Copy all lines in the material holding the string "legend".

== Segment start ==

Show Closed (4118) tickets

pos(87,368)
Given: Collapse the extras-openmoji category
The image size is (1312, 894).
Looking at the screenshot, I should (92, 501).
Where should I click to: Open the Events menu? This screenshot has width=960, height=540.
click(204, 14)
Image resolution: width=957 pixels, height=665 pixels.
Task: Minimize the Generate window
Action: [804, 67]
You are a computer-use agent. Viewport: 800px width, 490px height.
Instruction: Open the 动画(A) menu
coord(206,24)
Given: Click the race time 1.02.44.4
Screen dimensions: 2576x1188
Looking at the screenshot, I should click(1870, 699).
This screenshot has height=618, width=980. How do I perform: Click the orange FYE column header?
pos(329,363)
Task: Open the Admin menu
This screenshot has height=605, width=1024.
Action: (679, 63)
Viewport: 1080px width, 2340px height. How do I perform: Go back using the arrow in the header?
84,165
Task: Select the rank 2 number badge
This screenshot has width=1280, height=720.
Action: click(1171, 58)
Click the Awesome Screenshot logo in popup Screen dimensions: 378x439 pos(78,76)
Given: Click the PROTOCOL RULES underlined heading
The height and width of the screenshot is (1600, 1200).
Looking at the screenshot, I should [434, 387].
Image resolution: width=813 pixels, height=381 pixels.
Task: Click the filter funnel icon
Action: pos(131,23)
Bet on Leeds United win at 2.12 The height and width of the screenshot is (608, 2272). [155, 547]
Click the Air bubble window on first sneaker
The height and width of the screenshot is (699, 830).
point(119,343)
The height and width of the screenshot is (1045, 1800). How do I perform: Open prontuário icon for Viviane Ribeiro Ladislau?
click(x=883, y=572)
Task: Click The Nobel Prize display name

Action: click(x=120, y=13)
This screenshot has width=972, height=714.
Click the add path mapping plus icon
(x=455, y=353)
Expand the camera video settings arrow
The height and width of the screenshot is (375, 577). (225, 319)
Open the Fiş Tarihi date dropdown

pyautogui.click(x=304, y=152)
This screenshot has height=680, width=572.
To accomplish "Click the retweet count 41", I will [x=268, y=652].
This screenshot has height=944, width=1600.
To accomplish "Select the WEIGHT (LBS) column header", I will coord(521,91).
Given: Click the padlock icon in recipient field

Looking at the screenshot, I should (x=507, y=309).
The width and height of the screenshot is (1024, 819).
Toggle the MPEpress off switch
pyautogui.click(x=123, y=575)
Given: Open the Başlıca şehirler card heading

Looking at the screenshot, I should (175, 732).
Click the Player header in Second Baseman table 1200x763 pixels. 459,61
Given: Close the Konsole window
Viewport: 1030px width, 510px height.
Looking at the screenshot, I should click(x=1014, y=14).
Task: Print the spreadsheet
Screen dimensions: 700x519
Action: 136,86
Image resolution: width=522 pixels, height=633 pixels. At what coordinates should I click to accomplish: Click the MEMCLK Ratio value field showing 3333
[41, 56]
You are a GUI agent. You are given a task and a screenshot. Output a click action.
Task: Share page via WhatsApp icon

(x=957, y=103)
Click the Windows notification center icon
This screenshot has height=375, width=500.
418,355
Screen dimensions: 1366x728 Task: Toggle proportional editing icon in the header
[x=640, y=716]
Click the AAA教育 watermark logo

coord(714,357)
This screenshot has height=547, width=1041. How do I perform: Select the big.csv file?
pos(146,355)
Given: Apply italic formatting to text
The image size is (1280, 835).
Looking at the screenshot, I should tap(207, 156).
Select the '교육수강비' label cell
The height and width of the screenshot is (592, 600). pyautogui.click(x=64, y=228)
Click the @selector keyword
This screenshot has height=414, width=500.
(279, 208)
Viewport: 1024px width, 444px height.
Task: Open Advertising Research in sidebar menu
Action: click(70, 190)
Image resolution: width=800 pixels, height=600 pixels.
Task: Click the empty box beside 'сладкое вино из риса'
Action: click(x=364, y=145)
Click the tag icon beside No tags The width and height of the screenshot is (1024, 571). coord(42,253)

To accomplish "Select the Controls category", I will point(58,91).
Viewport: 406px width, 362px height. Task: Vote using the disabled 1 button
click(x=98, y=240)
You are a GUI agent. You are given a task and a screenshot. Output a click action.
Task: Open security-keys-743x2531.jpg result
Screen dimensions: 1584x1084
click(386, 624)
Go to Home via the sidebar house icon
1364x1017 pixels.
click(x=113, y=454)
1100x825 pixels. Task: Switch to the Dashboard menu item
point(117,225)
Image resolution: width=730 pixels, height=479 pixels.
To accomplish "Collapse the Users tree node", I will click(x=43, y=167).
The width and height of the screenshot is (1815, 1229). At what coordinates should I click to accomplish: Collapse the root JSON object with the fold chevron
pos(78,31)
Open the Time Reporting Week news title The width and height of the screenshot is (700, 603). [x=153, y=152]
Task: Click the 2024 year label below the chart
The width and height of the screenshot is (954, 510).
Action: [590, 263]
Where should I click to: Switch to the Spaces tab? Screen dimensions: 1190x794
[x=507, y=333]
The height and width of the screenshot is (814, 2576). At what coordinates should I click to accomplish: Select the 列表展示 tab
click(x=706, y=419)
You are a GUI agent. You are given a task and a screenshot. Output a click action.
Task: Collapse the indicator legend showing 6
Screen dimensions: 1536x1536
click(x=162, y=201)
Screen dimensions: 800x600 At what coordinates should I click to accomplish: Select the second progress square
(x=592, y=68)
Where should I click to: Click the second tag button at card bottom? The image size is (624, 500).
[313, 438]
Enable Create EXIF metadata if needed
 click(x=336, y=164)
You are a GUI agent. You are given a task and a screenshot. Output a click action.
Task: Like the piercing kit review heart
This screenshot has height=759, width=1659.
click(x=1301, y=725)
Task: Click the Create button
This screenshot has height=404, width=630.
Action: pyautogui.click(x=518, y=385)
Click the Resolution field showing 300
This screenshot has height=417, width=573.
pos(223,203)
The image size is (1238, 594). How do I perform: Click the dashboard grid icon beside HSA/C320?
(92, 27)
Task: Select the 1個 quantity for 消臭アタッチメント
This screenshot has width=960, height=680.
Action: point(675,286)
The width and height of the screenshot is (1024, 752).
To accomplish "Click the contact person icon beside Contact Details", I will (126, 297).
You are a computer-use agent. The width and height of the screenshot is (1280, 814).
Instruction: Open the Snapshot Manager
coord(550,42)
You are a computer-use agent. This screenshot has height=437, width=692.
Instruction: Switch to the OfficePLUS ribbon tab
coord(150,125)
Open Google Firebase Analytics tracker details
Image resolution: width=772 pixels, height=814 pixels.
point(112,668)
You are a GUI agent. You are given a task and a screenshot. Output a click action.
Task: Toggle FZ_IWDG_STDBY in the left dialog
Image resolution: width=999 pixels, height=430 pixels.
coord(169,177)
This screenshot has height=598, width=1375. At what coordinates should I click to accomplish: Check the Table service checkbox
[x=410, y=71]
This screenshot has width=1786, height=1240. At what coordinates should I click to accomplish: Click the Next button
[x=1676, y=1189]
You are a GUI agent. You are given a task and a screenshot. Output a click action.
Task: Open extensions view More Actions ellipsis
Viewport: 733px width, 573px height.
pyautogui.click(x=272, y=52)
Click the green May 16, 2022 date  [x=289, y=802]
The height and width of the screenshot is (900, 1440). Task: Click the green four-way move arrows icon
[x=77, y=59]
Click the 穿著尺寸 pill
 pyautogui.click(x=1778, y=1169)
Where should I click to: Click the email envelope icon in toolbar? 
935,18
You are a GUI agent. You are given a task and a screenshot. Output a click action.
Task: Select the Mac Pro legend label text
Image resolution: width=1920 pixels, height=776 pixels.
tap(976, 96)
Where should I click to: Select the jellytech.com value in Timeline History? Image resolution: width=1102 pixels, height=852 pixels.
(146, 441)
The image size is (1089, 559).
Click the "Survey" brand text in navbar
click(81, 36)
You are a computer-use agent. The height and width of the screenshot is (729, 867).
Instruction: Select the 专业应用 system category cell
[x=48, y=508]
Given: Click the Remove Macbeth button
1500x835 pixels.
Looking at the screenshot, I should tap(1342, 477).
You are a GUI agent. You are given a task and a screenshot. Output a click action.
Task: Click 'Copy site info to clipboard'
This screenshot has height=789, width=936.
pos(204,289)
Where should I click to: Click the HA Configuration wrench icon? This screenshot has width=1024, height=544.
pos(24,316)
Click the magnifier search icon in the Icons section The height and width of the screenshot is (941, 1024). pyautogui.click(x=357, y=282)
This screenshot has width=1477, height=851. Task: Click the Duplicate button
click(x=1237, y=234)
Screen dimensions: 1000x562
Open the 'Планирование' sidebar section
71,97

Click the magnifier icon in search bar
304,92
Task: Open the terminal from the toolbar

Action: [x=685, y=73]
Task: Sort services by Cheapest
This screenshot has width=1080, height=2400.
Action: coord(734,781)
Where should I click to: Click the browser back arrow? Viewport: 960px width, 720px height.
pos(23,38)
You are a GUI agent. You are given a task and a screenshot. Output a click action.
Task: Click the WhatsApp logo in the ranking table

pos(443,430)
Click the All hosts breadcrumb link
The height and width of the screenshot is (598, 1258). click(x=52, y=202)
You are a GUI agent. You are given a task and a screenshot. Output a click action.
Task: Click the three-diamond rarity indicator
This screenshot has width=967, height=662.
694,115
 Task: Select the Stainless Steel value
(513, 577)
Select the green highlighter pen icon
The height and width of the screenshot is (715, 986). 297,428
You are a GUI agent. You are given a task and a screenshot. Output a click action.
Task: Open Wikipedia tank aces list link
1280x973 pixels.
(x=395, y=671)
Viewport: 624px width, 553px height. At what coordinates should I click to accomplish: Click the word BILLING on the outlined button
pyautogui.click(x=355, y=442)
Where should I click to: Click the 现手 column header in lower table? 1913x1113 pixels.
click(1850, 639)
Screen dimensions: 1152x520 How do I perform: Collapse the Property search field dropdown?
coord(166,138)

== Segment end ==

- **Response box**
Task: Collapse the indicator legend showing 6
Task: Select the Mac Pro legend label text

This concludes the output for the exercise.